Problem statement:
All of the data is to be set down again without alteration.

Stored items:
_ _ _ _ _ _ _

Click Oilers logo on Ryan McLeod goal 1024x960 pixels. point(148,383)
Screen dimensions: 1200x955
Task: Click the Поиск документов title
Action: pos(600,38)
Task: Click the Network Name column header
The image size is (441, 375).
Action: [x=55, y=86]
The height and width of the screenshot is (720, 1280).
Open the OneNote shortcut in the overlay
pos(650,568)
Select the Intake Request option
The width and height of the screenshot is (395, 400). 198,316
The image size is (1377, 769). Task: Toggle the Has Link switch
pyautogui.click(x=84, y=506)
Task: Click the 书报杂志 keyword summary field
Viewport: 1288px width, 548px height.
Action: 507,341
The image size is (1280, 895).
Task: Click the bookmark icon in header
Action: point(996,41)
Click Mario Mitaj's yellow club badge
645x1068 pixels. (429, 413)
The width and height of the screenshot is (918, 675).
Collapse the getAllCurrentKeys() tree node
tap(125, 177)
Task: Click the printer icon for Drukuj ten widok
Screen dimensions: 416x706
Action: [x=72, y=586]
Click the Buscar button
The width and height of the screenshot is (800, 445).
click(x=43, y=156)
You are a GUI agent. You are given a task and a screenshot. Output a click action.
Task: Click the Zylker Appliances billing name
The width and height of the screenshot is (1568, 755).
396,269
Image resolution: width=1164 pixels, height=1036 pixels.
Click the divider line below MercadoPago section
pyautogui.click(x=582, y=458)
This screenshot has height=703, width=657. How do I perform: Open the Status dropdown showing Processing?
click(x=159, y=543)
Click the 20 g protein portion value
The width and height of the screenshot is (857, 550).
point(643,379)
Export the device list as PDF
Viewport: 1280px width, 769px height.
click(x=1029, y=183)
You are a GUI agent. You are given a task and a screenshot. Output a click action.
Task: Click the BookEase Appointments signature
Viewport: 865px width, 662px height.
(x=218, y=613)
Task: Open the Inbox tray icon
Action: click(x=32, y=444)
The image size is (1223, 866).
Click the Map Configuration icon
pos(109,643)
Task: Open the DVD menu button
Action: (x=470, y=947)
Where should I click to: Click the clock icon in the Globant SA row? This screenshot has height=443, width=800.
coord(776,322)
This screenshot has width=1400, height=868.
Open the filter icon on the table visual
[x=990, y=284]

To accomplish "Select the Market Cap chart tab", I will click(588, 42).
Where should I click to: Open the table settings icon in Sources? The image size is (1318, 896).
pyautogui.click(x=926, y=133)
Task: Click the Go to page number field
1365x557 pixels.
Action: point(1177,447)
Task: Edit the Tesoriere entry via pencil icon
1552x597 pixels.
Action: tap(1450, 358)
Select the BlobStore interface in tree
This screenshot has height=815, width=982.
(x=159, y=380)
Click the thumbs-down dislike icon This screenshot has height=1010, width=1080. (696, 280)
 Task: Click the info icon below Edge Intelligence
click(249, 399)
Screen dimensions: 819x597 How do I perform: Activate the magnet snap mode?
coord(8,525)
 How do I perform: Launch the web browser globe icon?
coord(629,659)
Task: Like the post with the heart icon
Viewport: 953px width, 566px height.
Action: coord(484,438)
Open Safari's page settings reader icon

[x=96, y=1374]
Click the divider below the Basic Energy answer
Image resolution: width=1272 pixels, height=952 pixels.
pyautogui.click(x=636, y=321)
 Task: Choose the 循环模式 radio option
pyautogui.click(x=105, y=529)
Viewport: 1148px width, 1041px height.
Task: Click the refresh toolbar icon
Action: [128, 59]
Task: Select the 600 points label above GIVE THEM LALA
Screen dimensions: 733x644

_ _ _ _ _ _ _

Finished task:
Click Oilers logo on Ryan McLeod goal 1024x960 pixels. point(148,383)
Screen dimensions: 1200x955
Task: Click the Поиск документов title
Action: pos(600,38)
Task: Click the Network Name column header
The image size is (441, 375).
Action: [x=55, y=86]
The height and width of the screenshot is (720, 1280).
Open the OneNote shortcut in the overlay
pos(650,568)
Select the Intake Request option
The width and height of the screenshot is (395, 400). 198,316
The image size is (1377, 769). Task: Toggle the Has Link switch
pyautogui.click(x=84, y=506)
Task: Click the 书报杂志 keyword summary field
Viewport: 1288px width, 548px height.
Action: 507,341
The image size is (1280, 895).
Task: Click the bookmark icon in header
Action: point(996,41)
Click Mario Mitaj's yellow club badge
645x1068 pixels. (429, 413)
The width and height of the screenshot is (918, 675).
Collapse the getAllCurrentKeys() tree node
tap(125, 177)
Task: Click the printer icon for Drukuj ten widok
Screen dimensions: 416x706
Action: [x=72, y=586]
Click the Buscar button
The width and height of the screenshot is (800, 445).
click(x=43, y=156)
You are a GUI agent. You are given a task and a screenshot. Output a click action.
Task: Click the Zylker Appliances billing name
The width and height of the screenshot is (1568, 755).
396,269
Image resolution: width=1164 pixels, height=1036 pixels.
Click the divider line below MercadoPago section
pyautogui.click(x=582, y=458)
This screenshot has height=703, width=657. How do I perform: Open the Status dropdown showing Processing?
click(x=159, y=543)
Click the 20 g protein portion value
The width and height of the screenshot is (857, 550).
point(643,379)
Export the device list as PDF
Viewport: 1280px width, 769px height.
click(x=1029, y=183)
You are a GUI agent. You are given a task and a screenshot. Output a click action.
Task: Click the BookEase Appointments signature
Viewport: 865px width, 662px height.
(x=218, y=613)
Task: Open the Inbox tray icon
Action: click(x=32, y=444)
The image size is (1223, 866).
Click the Map Configuration icon
pos(109,643)
Task: Open the DVD menu button
Action: (x=470, y=947)
Where should I click to: Click the clock icon in the Globant SA row? This screenshot has height=443, width=800.
coord(776,322)
This screenshot has width=1400, height=868.
Open the filter icon on the table visual
[x=990, y=284]

To accomplish "Select the Market Cap chart tab", I will click(588, 42).
Where should I click to: Open the table settings icon in Sources? The image size is (1318, 896).
pyautogui.click(x=926, y=133)
Task: Click the Go to page number field
1365x557 pixels.
Action: point(1177,447)
Task: Edit the Tesoriere entry via pencil icon
1552x597 pixels.
Action: tap(1450, 358)
Select the BlobStore interface in tree
This screenshot has height=815, width=982.
(x=159, y=380)
Click the thumbs-down dislike icon This screenshot has height=1010, width=1080. (696, 280)
 Task: Click the info icon below Edge Intelligence
click(249, 399)
Screen dimensions: 819x597 How do I perform: Activate the magnet snap mode?
coord(8,525)
 How do I perform: Launch the web browser globe icon?
coord(629,659)
Task: Like the post with the heart icon
Viewport: 953px width, 566px height.
Action: coord(484,438)
Open Safari's page settings reader icon

[x=96, y=1374]
Click the divider below the Basic Energy answer
Image resolution: width=1272 pixels, height=952 pixels.
pyautogui.click(x=636, y=321)
 Task: Choose the 循环模式 radio option
pyautogui.click(x=105, y=529)
Viewport: 1148px width, 1041px height.
Task: Click the refresh toolbar icon
Action: [128, 59]
Task: Select the 600 points label above GIVE THEM LALA
Screen dimensions: 733x644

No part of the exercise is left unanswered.